To do - Copy out the listing below, changing every "screenshot" to "screen image" and keeping everything else the same.

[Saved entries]
- - - - -

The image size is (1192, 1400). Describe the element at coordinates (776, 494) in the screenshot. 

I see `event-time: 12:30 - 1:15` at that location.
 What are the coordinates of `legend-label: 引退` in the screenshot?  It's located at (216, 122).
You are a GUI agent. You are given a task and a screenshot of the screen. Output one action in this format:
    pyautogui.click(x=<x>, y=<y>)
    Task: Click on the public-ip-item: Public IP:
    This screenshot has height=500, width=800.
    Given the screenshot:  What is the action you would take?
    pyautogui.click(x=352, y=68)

- - - - -

Result of the task -
The image size is (1192, 1400). Describe the element at coordinates (776, 494) in the screen image. 

I see `event-time: 12:30 - 1:15` at that location.
 What are the coordinates of `legend-label: 引退` in the screen image?  It's located at (216, 122).
You are a GUI agent. You are given a task and a screen image of the screen. Output one action in this format:
    pyautogui.click(x=<x>, y=<y>)
    Task: Click on the public-ip-item: Public IP:
    This screen image has height=500, width=800.
    Given the screen image:  What is the action you would take?
    pyautogui.click(x=352, y=68)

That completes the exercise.